In an interview today, he said the Government’s objective was to damp down imports and also maintain a high level of domestic manufacturing.
“Our aim is to ensure a slow but steady liquidation of stocks without inducing any panic, so that importers adjust to holding six months level of stocks, rather than up to nine months as they are accustomed to in times of prosperity. “It is imperative, however, that we can make it clear that importers who might think of over-ordering in preparation for the Christmas holiday season are not going to get away with an exercise in smart practice.” The message the Government was seeking to give importers was that monetary policy would continue to be on a tight rein, and was likely to get tighter before any easing took place. The savings banks were now picking up a good level of deposits, and this was a help in preserving a satisfactory flow of finance, particularly for the housing industry 7 .
Building permits were running at a rate of about 30,000 yearly, and a surge had been noted in the number of people wanting to build large houses, or flats, or add to existing homes. Mr Tizard said the level of private savings was holding up quite well.

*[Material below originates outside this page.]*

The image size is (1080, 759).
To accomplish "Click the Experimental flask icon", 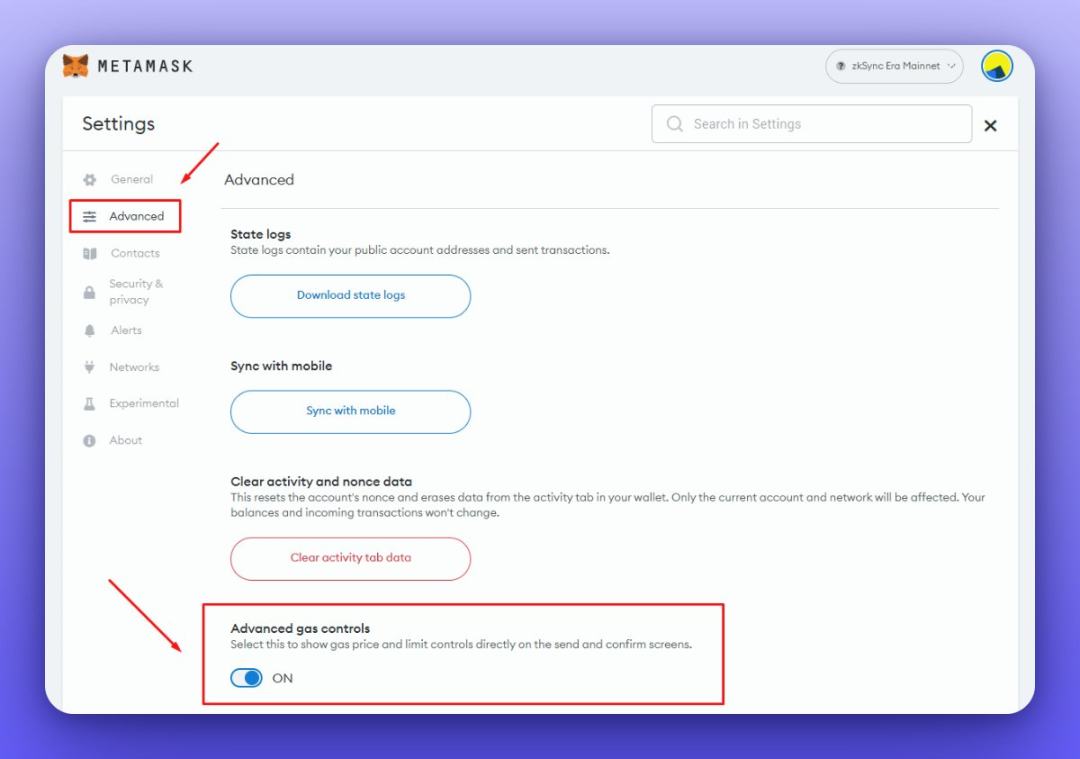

By not changing its security ratios for these banks the Government had indicated its desire to keep private sector financial institutions active—"and profitable.’’ .
“We’ve got to do that,” said Mr Tizard. “We don’t want to channel all savings through State institutions.” Mr Tizard indicated that he was concerned about the sums now being held by financial institutions. He said the Government had tightened their security ratios in the hope that a reasonable portion of their current holdings would be set aside for investment in Government securities when the tightened ratios came into effect.
“We hope this will put finance houses into something of a holding pattern in the meantime. We do not want to see them going on increasing their lending in the current situation.” Mr Tizard said Government figures had shown that farmers were not borrowing heavily at the moment. This was a factor in the freeing of available capital for other sectors of the community. The entry of the Development Finance Corporation into the borrowing market would inject an element of competition. The Corporation’s activities would provide secondary industries with an opportunity to get money for expansion projects at reasonable rates.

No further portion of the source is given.